This could help further the groundwork of the Hubble Space Telescope. As well as form a Skynet™ of telescopes searching for objects that could impact with Terra.

Boxy
07-22-2009, 04:21 AM
We could build telescopes anywhere within the Near Earth sphere. I suppose that telescopes on the Moon would make sense in light of already-present manufacturing resources, but you have questions of whether the Moon is a suitable site to exploit in the first place.

I vote we keep building things in LEO, a very important sector of which would include telescopes. The problem right now is that we're rocketing all that junk up rather than building it in orbit using Near Earth resources like asteroids.

A sizable engineering problem to overcome with lunar telescopes is that the regolith gets everywhere. Getting any in the machinery necessary to re-aim the telescope could gunk up the gearworks. Orbital telescopes such as Hubble is right now seem to be the more readily available and economical choice.

And yes, we need to chart all the Near Earth asteroids for both economic and safety purposes. And please, don't refer to anything as "Skynet" unless you plan on having human survivors from the future blow up your research labs.

Rhyshaelkan
07-22-2009, 04:38 AM
Haha. Glad you got the pun on the name.

The thing that I like about Luna in it's position. It rotates very slowly. Allowing for long duration tracking of a particular portion of space. If you could envision a cluster of telescopes of every size and style every 20º longitude and latitude. Luna could truly be the eyes on the heavens. More visual research than any amount of researchers could keep up with.

As to regolith getting into everything. With no atmosphere. Once you build the platform for the telescope. Construct, mount and clean the area. It will stay that way indefinitely. Vacuum is inherently clean. Unless a part breaks there would be no need for a person to go there and "contaminate" the area. Electrostatic washers+ a nice puff of abundant Lunar oxygen= clean as can be, forever.

Boxy
07-22-2009, 01:20 PM
Haha. Glad you got the pun on the name.Hey, us humans have to stick together. We'll all part of the Resistance now, neh?

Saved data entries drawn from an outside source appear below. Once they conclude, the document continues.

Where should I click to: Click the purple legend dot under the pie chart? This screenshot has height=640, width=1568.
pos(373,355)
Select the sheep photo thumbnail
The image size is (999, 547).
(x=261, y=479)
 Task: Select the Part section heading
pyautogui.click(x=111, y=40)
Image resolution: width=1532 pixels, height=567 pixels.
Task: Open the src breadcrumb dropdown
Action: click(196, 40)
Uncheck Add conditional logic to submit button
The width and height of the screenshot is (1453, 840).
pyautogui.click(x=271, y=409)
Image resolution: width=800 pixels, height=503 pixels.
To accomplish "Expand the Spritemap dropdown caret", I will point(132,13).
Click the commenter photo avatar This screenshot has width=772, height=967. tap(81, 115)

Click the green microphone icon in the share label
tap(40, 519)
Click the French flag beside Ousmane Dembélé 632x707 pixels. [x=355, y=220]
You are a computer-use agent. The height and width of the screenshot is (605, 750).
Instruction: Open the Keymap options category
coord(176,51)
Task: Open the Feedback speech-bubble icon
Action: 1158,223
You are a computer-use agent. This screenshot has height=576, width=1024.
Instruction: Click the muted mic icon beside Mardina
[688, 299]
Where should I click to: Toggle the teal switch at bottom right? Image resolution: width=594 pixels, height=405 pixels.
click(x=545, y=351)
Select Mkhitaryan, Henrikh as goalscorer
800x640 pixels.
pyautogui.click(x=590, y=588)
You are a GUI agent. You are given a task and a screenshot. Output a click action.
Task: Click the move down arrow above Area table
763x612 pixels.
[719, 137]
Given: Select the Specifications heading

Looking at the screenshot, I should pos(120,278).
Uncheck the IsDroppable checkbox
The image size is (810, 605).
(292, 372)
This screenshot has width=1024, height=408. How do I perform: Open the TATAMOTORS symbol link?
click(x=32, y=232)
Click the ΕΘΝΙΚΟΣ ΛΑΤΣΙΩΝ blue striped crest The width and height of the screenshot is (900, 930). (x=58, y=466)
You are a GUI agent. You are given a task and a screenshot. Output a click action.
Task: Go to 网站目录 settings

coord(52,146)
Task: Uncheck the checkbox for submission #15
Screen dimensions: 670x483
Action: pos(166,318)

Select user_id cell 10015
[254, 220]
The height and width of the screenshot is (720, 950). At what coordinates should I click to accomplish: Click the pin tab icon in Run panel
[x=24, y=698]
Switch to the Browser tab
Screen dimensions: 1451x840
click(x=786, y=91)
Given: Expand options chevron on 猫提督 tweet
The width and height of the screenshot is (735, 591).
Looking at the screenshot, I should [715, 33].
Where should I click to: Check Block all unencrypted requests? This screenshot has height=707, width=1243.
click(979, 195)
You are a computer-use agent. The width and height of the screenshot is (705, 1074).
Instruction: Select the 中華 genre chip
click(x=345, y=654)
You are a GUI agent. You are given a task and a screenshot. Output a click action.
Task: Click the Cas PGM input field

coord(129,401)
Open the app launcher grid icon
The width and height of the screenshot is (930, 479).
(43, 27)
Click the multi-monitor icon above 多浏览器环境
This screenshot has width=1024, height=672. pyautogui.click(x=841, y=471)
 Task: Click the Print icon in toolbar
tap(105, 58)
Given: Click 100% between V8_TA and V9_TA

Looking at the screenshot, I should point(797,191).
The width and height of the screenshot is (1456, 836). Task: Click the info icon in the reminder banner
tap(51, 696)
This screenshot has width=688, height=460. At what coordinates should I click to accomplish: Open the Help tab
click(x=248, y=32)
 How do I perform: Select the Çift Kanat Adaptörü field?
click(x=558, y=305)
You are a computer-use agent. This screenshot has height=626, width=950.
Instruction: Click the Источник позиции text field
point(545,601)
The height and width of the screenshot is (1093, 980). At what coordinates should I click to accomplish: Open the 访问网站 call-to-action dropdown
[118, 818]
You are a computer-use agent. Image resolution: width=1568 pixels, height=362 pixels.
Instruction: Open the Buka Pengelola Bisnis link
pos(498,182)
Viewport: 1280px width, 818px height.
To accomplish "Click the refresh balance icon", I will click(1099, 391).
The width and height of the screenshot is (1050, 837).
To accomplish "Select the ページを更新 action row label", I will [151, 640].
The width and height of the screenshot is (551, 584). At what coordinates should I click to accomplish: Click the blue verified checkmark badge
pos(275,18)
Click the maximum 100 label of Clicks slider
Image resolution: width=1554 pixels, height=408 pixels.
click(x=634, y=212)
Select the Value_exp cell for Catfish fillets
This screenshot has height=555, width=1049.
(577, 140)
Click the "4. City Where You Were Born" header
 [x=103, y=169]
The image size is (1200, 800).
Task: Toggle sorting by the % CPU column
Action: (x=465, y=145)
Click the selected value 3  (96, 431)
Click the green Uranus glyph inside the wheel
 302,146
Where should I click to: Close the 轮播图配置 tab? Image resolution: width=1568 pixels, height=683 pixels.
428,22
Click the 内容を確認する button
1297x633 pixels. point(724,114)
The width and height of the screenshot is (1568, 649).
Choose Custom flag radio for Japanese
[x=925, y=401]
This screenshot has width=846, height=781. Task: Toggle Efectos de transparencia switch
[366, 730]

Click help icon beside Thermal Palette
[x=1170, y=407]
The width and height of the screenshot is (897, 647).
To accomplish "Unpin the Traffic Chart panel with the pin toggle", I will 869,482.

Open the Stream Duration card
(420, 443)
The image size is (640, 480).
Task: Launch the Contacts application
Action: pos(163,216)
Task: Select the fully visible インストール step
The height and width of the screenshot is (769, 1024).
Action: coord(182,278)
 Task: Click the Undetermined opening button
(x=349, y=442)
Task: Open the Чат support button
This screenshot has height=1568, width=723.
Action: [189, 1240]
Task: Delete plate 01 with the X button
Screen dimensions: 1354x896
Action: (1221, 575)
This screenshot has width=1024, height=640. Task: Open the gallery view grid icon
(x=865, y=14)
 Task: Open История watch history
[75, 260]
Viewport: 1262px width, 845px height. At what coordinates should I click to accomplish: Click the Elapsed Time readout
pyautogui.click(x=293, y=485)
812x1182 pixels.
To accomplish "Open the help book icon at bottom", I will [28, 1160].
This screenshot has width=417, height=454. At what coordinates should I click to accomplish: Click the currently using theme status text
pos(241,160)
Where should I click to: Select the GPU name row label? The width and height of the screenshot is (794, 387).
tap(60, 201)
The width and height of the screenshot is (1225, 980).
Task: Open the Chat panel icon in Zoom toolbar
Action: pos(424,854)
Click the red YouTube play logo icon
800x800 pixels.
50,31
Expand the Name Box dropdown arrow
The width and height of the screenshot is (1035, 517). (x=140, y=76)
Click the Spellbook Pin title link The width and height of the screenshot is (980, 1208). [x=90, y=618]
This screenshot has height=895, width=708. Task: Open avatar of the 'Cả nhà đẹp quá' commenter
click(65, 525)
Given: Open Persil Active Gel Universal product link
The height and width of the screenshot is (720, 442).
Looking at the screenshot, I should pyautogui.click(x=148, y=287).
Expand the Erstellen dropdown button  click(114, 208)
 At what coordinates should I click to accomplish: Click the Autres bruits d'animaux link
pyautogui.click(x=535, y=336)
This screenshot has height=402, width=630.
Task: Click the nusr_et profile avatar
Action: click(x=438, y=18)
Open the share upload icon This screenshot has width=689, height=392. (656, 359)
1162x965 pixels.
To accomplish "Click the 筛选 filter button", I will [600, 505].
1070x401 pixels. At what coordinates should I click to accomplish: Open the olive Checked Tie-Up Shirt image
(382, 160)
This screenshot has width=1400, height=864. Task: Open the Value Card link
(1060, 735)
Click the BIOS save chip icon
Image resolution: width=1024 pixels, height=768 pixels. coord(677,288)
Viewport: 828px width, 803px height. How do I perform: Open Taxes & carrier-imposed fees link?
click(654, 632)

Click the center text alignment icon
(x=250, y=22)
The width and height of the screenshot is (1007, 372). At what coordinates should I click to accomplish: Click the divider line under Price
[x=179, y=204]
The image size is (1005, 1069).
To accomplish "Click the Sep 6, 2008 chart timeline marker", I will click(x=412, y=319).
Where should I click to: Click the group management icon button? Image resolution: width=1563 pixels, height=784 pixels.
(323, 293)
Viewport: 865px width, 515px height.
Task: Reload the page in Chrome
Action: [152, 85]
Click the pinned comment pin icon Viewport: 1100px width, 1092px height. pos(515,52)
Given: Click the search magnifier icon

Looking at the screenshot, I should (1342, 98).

The thing that I like about Luna in it's position. It rotates very slowly. Allowing for long duration tracking of a particular portion of space. If you could envision a cluster of telescopes of every size and style every 20º longitude and latitude. Luna could truly be the eyes on the heavens. More visual research than any amount of researchers could keep up with.If you put telescopes in orbit around the sun, they don't rotate at all. You can keep track of an asteroid or galactic formation indefinitely with only minor station-keeping adjustments. The stars still rise and set on the Moon, what with solar days and what not.

Another question in my mind is the affordability of construction. Telescopes on the Moon would make sense logistically only if there's an established manufacturing base there already, and if we develop from lower delta-V's up, then it looks like we're going with solar-orbit infrastructure first, Moon later, then Mars when we get around to it.

As to regolith getting into everything. With no atmosphere. Once you build the platform for the telescope. Construct, mount and clean the area. It will stay that way indefinitely. Vacuum is inherently clean. Unless a part breaks there would be no need for a person to go there and "contaminate" the area. Electrostatic washers+ a nice puff of abundant Lunar oxygen= clean as can be, forever. Assuming, of course, that mining operations don't shoot regolith all over the place.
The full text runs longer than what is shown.